| What to produce |
Look through the records below, and whenever a line contains "agent", copy it.

'''

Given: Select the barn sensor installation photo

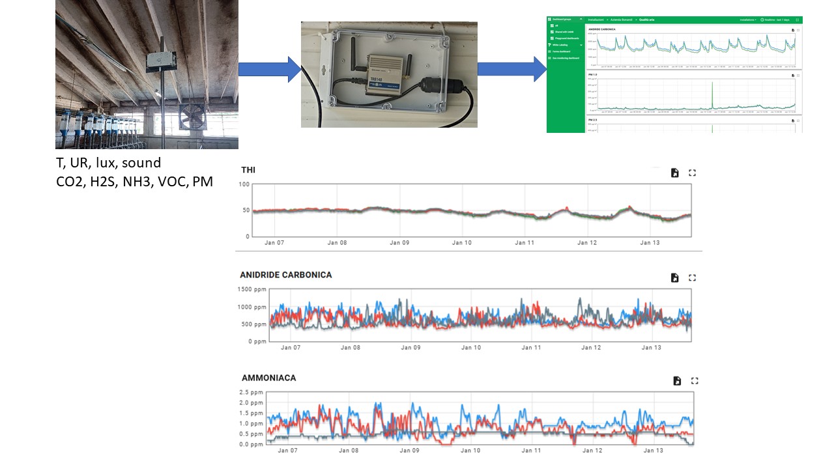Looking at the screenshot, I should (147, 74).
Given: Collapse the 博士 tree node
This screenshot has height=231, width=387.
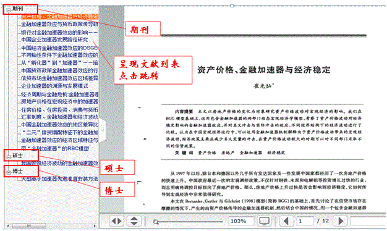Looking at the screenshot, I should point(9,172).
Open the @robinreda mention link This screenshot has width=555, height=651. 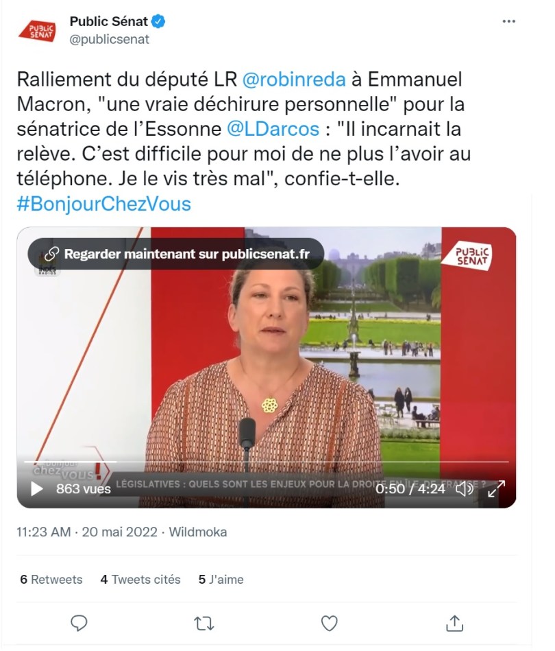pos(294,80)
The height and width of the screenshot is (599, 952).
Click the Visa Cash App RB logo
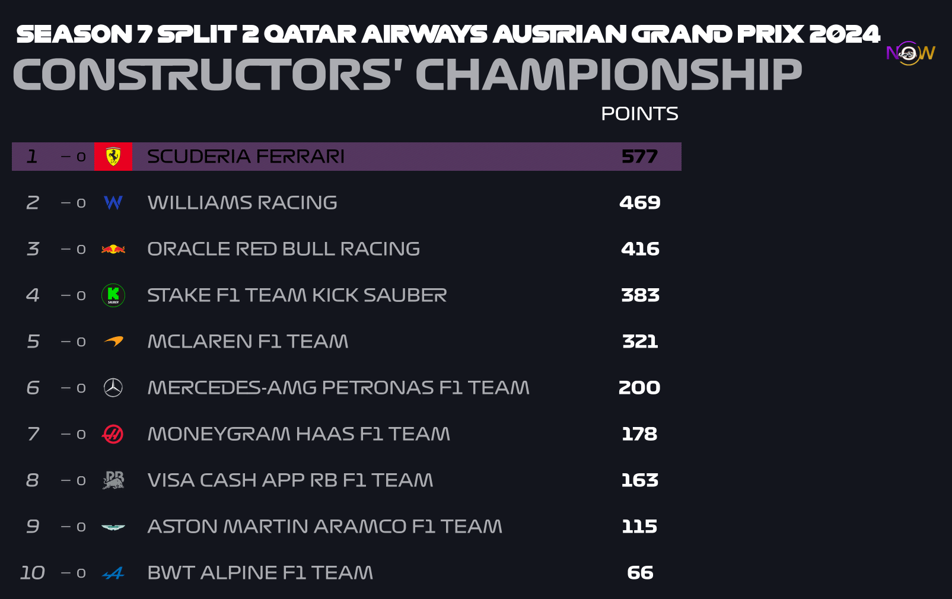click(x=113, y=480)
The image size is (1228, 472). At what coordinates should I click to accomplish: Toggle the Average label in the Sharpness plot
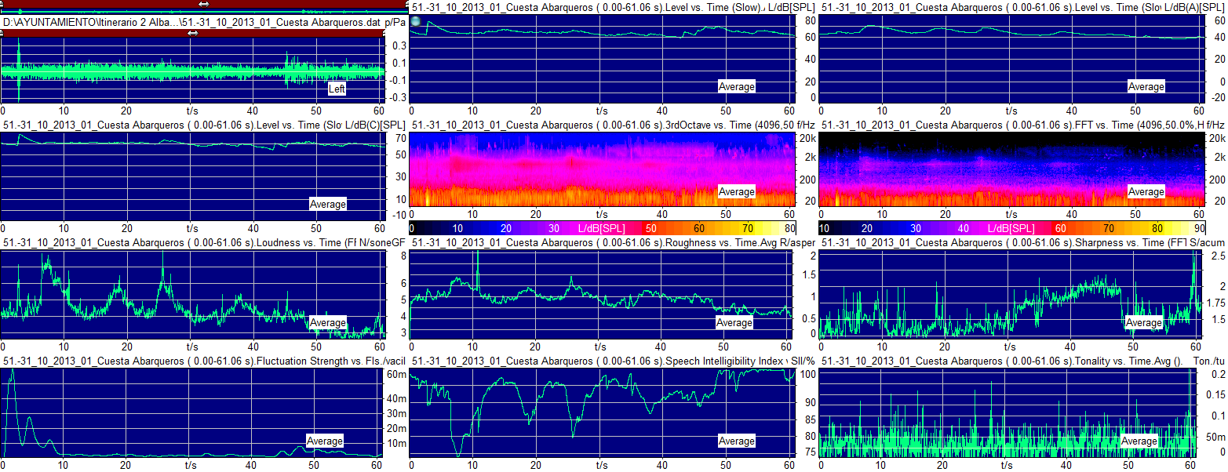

'''
'''

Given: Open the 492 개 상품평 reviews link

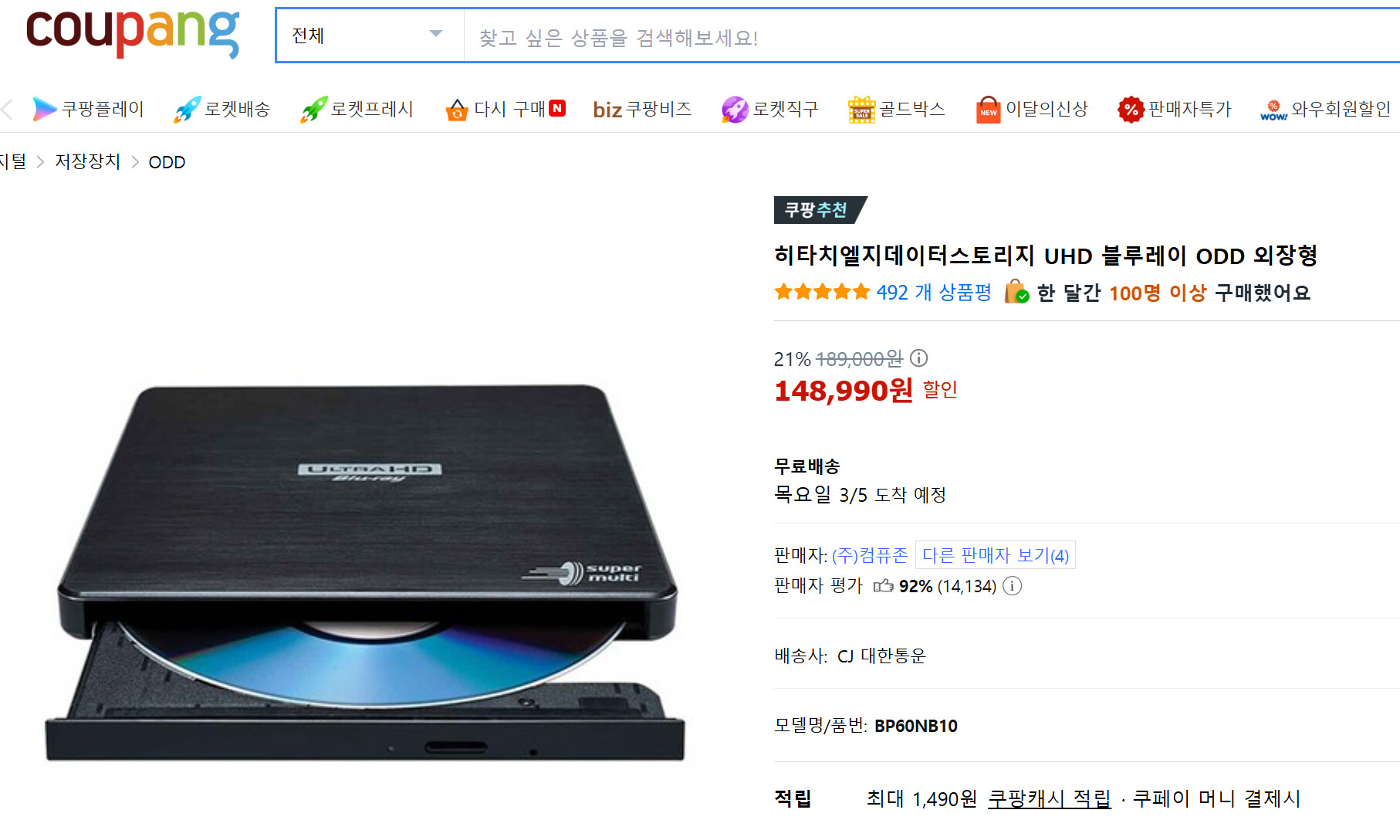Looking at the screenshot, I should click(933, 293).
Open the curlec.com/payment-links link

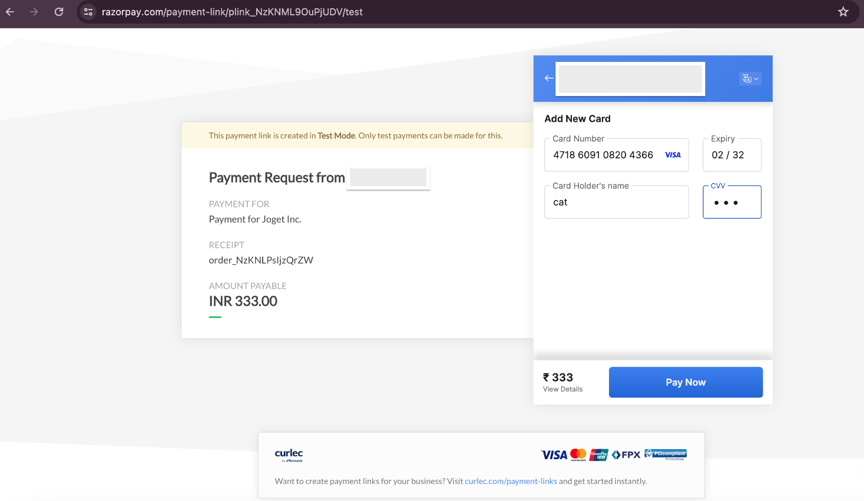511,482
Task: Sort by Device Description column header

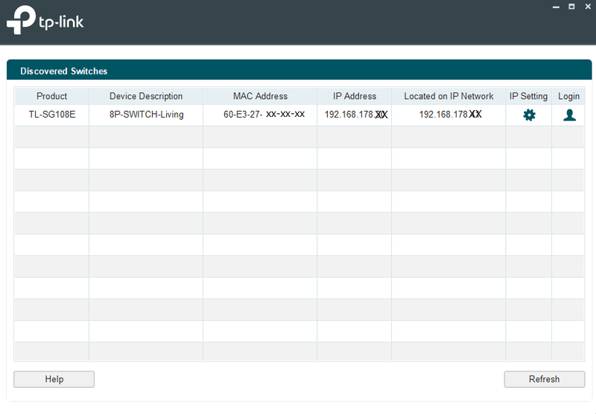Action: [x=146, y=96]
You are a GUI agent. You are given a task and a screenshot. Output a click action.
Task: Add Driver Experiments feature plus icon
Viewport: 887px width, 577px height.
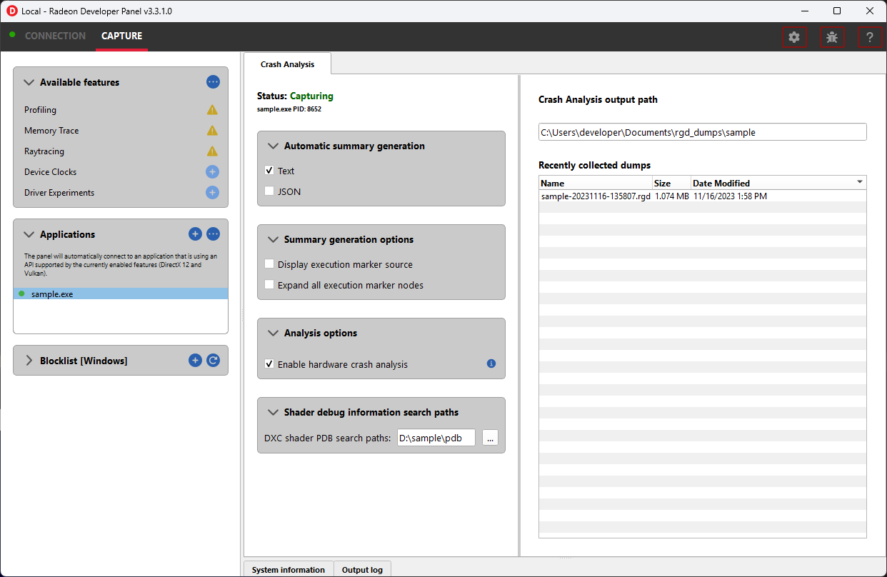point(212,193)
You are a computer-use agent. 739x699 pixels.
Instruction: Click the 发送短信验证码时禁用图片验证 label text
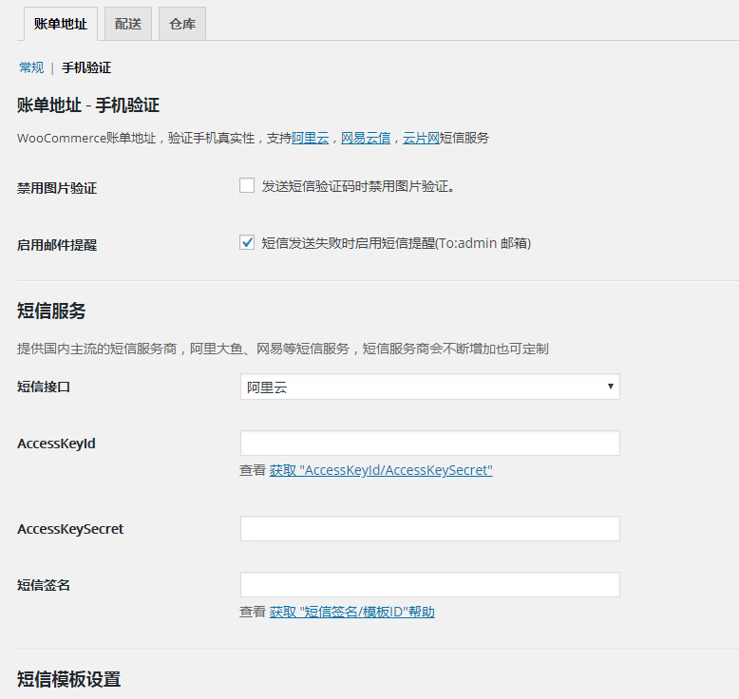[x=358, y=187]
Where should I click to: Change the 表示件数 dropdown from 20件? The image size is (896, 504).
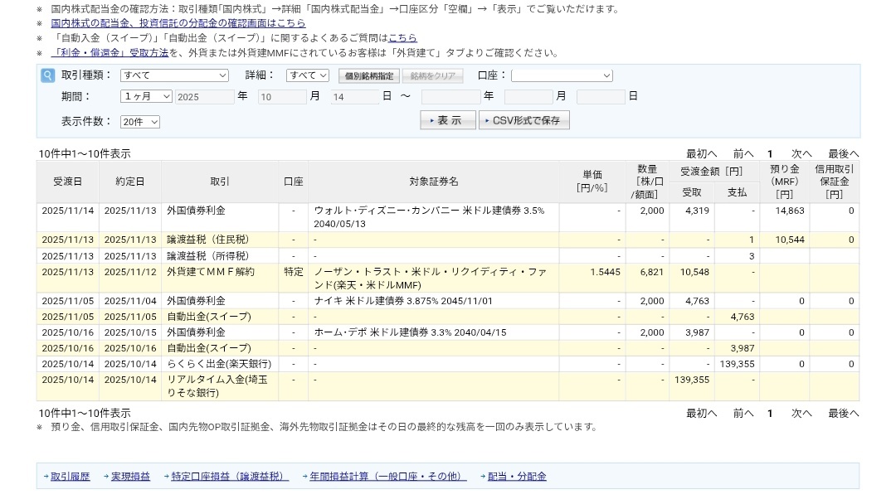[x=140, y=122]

'''

| Task response |
You are a GUI agent. You are given a task and a screenshot. Output a click action.
You are a computer-use agent. 739x699 pixels.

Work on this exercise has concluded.